ASUS has started to sell its new entry-level convertible laptop, based on an Intel 7th generation Core m3 processor (Kaby Lake-Y) SoC. Convertable in this case means the rotation of the hinge, allowing the notebook to ‘convert’ into a tablet. The combination of a relatively affordable price point ($549) with a very energy-efficient Core-based processor has a potential to make the VivoBook Flip 14 TP401 popular among customers with budget constraints seeking for a hybrid mobile PC.
Convertibles are believed to be a growing category, on the otherwise declining PC market, because many people want to use their devices both as laptops and as tablets. Historically, large computer suppliers positioned convertibles as higher-end machines worth a premium and charged accordingly. Last year Intel proposed to use its low-cost/low-power Atom platform for convertibles to make them cheaper but without compromising battery life. Since then, a number of companies have introduced appropriate products to address the entry-level segment of the market. At the same time, PC makers are trying to lower costs of convertibles based on Intel’s high-performance Core microarchitecture to address the mainstream segment and traditional customers who buy $500 – $700 PCs. Earlier this year Acer introduced its Switch 3 detachable machine based on a Kaby Lake Celeron SoCs, and that device started at $399. Now, ASUS has started to sell its VivoBook Flip 14 TP401 that features a higher-performance SoC, but serves the same purpose: introduces Intel’s high-performance microarchitecture to an inexpensive convertible laptop.
The ASUS VivoBook Flip TP401 is 14” hybrid notebook based on Intel’s Core m3-7Y30 SoC with up to 4.5 W TDP. The model in question (TP401CA-DHM6T) is equipped with 4 GB of LPDDR3 memory as well as a 128 GB eMMC storage solution. For connectivity, the convertible uses an 802.11ac Wi-Fi + BT 4.1 wireless module, has one USB 3.0 Type-C port, one Micro USB 2.0 port, a micro-HDMI display output, a 3.5mm TRRS audio jack, an SDXC card reader and so on.
Unlike many entry-level systems, the ASUS VivoBook Flip TP401 comes in an enclosure made of an aluminum alloy that gives a feel of a premium product. This premium feeling is somewhat spoiled by the screen resolution (1366×768 pixels) that seems to be low by modern standards, but it does have wide viewing angles suggesting this is a reasonable panel (i.e. not TN). The 360° multi-gear hinges are made of stainless steel and can handle 20,000 open-and-close cycles, according to the manufacturer.
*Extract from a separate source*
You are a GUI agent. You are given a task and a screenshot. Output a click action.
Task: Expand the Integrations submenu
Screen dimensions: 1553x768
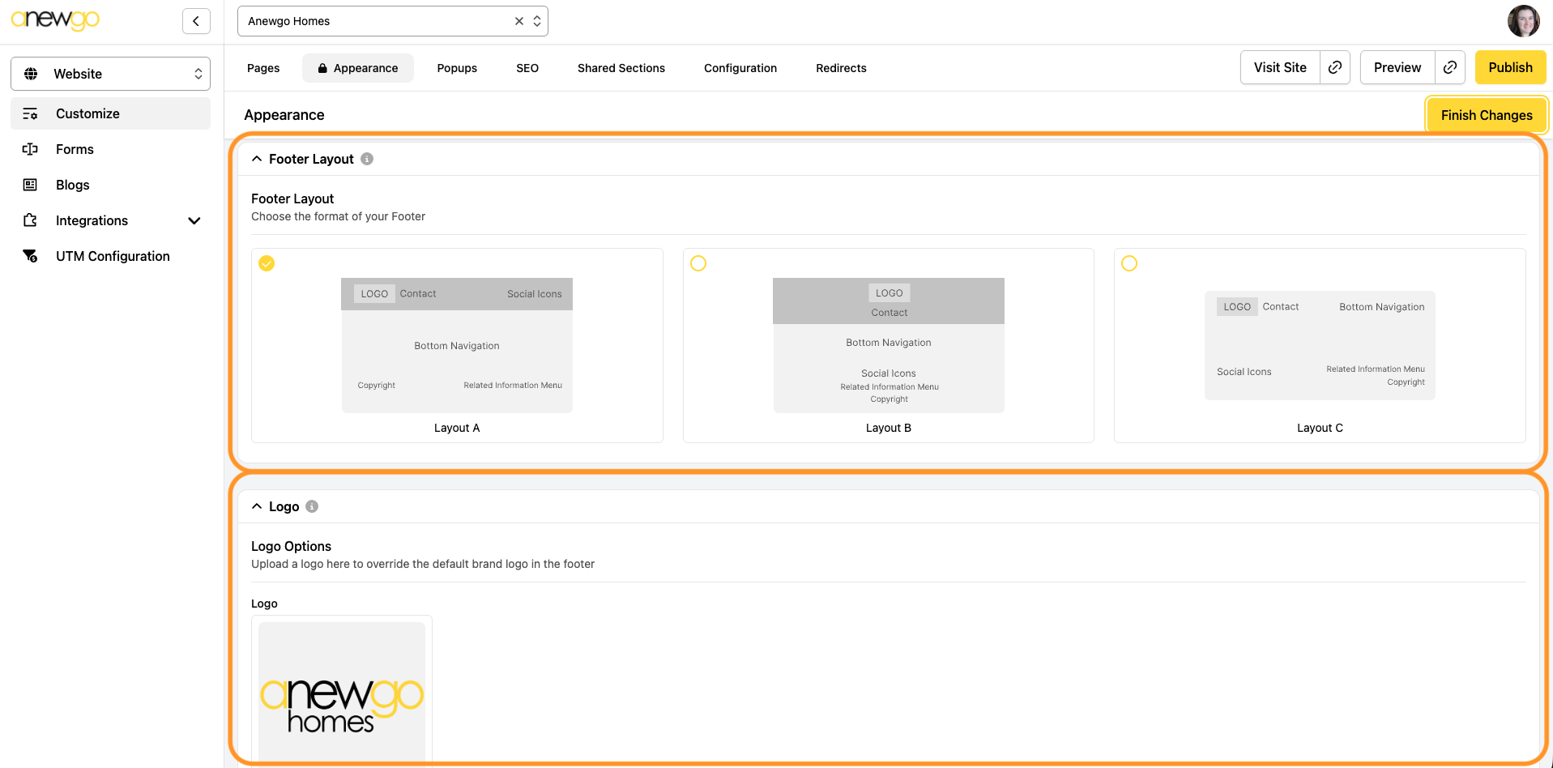(194, 220)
The hinges support notebook mode, tablet mode, ‘tent’ mode, and an ‘entertainment’ mode.
As for physical dimensions and weight, the VivoBook Flip TP401 is 15.4 mm thick and weighs around 1.5 kilograms, which is slightly thicker and heavier when compared to higher-end laptops, but is good enough considering the price of this convertible and its screen size. For some reason, ASUS does not specify for how long the unit can work on one battery charge, but only says that the TP401CA-DHM6T comes with a 39 Wh accumulator and “lasts for a day”.
|ASUS VivoBook Flip 14 TP401 Convertible|
178° viewing angles
|SoC||Intel Core m3-7Y30
1.0 GHz base
2.6 GHz turbo
4 MB LLC
Intel HD 615
|RAM||4 GB LPDDR3|
|Storage||128 GB eMMC|
|I/O ports||1 × USB 3.0 Type-C
1 × Micro-USB 2.0
1 × SDXC Card reader
1 × micro HDMI
|Audio||2 × Speakers w/ ASUS SonicMaster
1 × TRRS 3.5-mm jack for headset
|Dimensions||Width||327.4 mm / 12.89″|
|Depth||226.5 mm / 8.92″|
|Height||15.4 mm / 0.61″|
|Weight||~1.5 Kg / 3.3 lbs|
|OS||Windows 10 Home|
The ASUS VivoBook Flip 14 TP401CA-DHM6T is available immediately for $549 directly from ASUS as well as from retailers like Amazon.